→ What is expected
Return each line of the entries that holds the string "Given".
Available data Start Marker
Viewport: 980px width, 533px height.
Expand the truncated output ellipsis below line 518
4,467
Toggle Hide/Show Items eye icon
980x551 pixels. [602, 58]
Available data End Marker
Available data Start Marker
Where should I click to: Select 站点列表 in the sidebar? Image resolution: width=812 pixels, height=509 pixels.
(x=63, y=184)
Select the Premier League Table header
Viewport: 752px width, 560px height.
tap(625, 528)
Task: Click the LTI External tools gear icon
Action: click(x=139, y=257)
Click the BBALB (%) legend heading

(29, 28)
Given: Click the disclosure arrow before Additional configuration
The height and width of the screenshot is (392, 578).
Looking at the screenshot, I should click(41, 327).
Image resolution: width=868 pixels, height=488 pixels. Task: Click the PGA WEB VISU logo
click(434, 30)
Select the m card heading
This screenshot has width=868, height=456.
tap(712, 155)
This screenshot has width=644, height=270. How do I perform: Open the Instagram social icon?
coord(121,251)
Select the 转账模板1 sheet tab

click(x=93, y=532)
Available data End Marker
Available data Start Marker
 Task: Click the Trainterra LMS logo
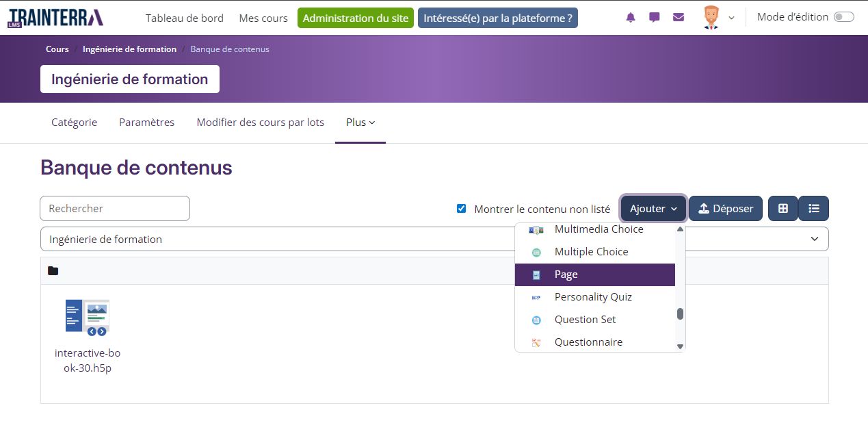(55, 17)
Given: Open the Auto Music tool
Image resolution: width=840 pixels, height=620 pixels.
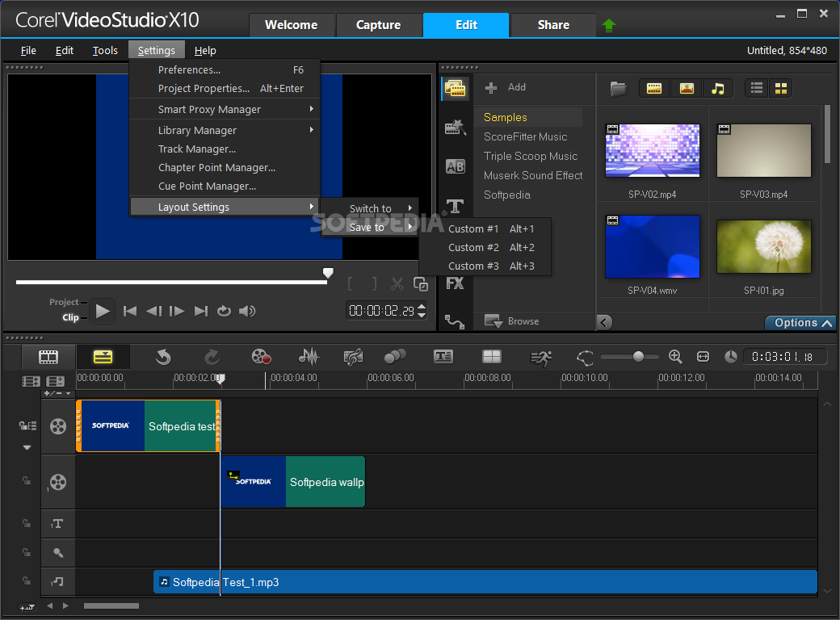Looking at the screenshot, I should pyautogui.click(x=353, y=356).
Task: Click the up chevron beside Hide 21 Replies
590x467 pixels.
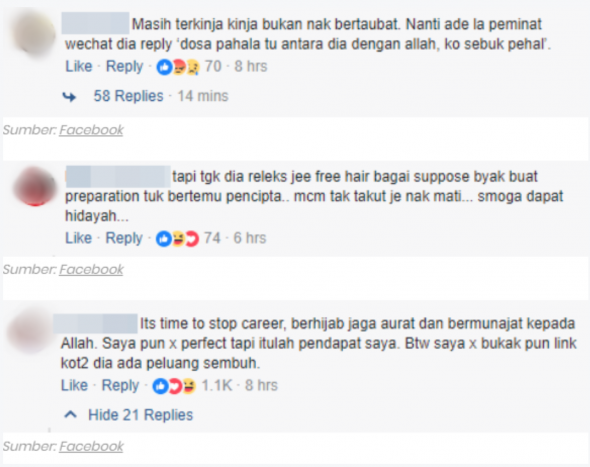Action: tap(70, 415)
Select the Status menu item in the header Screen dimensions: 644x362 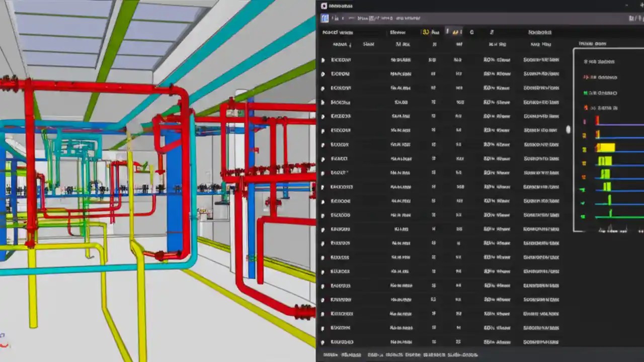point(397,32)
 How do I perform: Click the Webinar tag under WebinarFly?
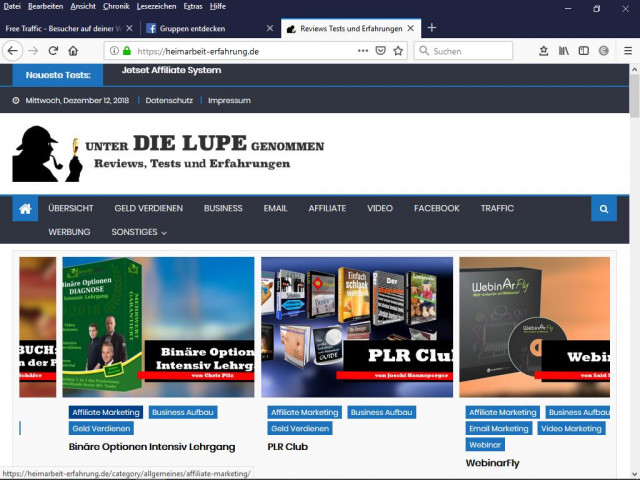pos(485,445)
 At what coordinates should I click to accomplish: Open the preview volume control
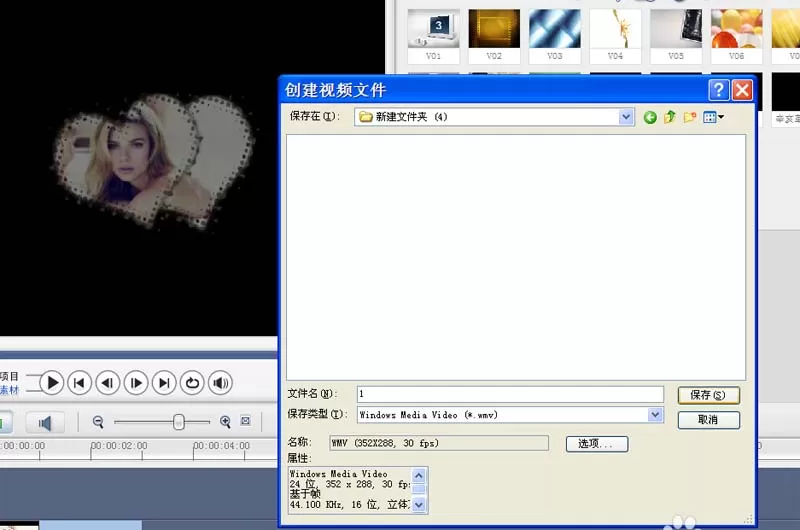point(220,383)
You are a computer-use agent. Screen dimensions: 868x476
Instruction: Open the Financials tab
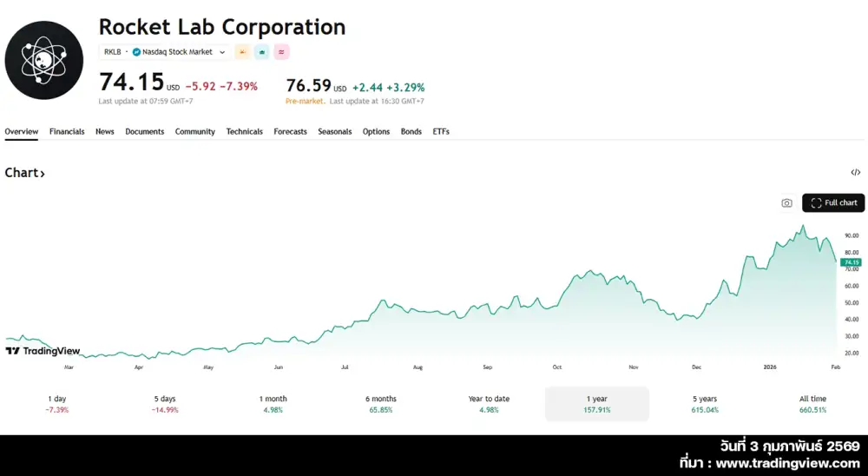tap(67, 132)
Available data End Marker
→ Exercise result
Given: Click the disclosure arrow before Additional configuration
Given: Open the Auto Music tool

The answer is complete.